• **EXERCISE**:
For each line of the listing that contains "computer", make a copy and return it.

******

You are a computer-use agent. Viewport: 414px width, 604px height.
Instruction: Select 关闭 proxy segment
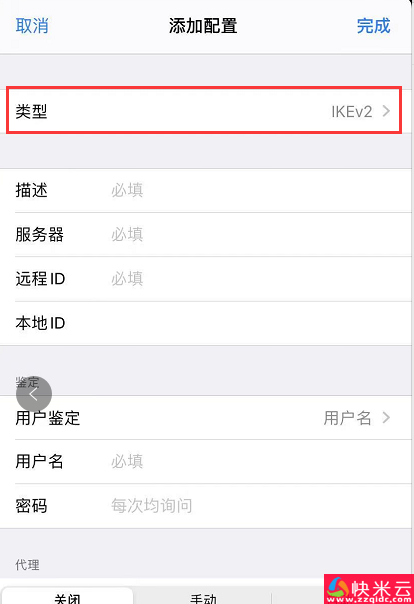(x=67, y=596)
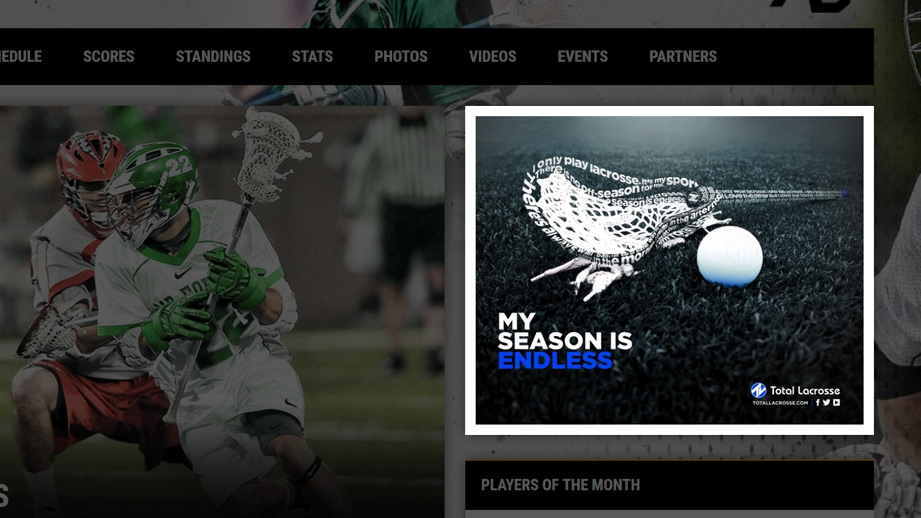Open the Scores menu item

pos(109,56)
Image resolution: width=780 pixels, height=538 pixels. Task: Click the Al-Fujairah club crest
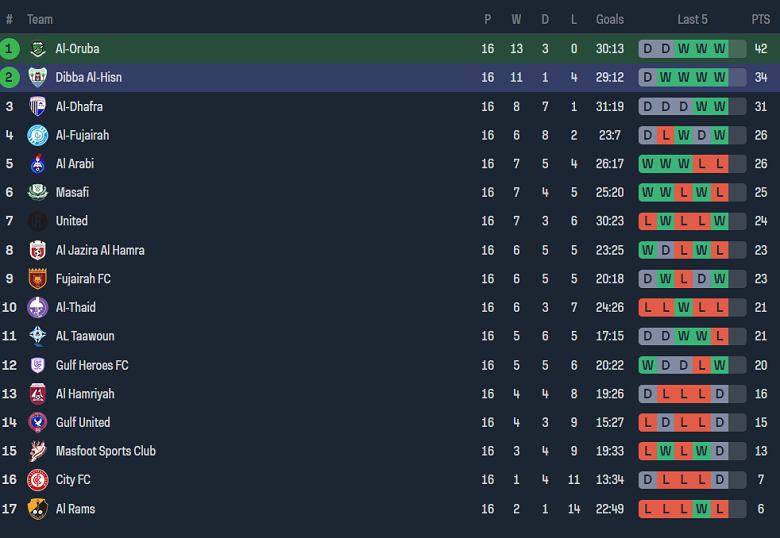[38, 135]
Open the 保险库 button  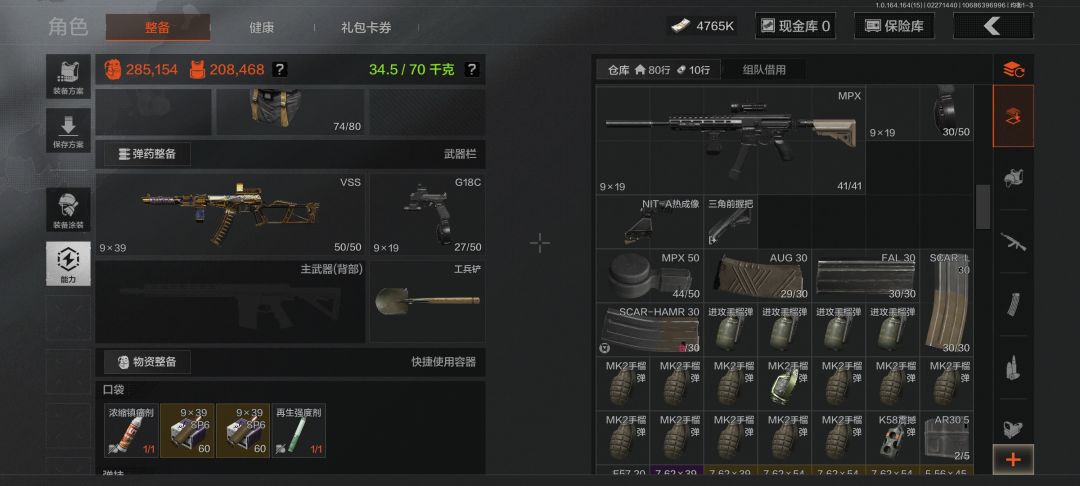(x=895, y=26)
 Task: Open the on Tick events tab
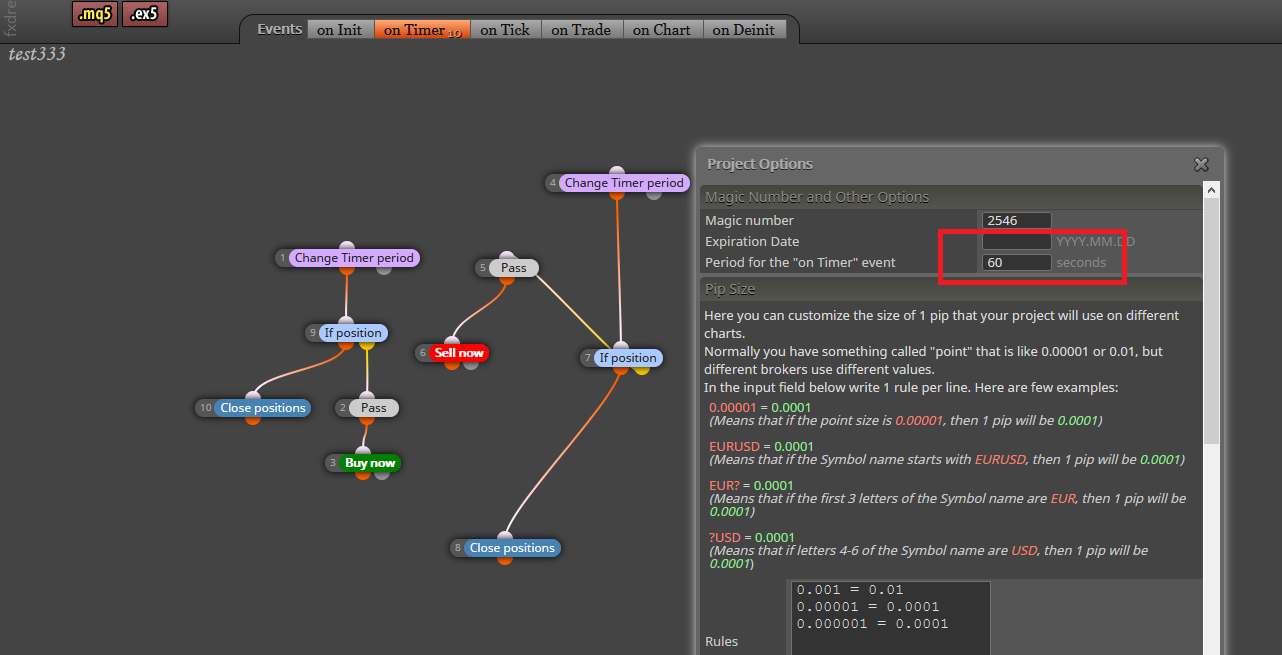point(505,30)
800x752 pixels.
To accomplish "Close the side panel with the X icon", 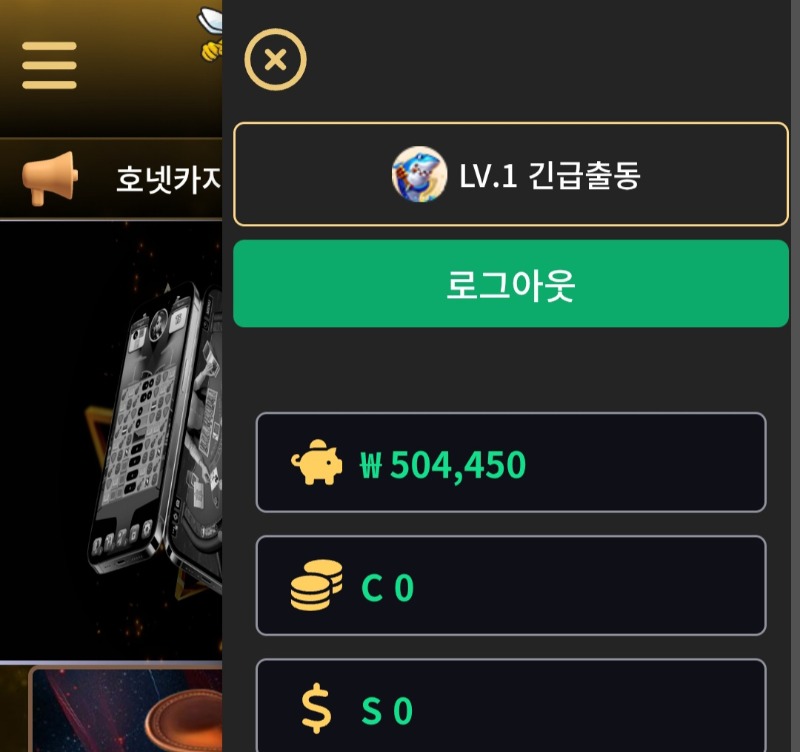I will [x=276, y=60].
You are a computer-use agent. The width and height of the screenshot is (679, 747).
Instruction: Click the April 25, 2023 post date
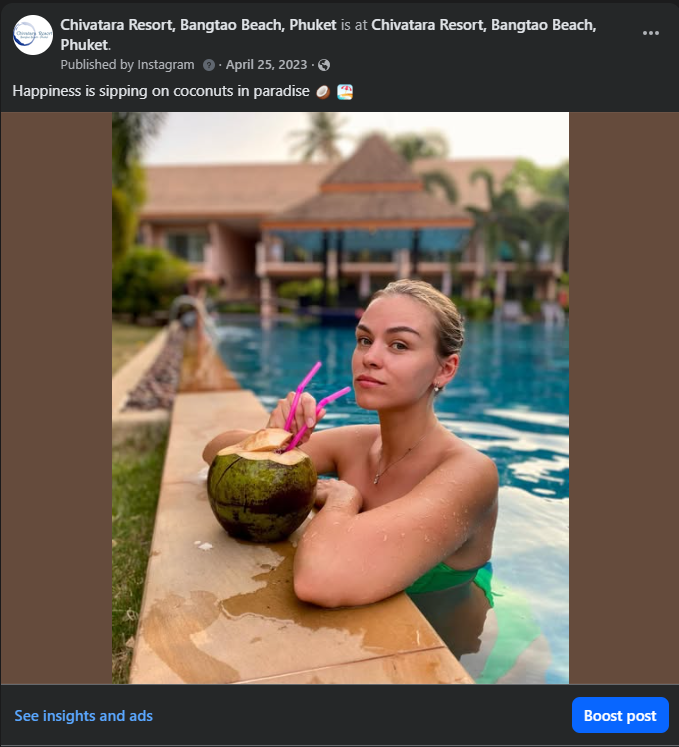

******

• **TASK ANSWER**:
You are a computer-use agent. Viewport: 414px width, 604px height.
You are a computer-use agent. The width and height of the screenshot is (679, 747).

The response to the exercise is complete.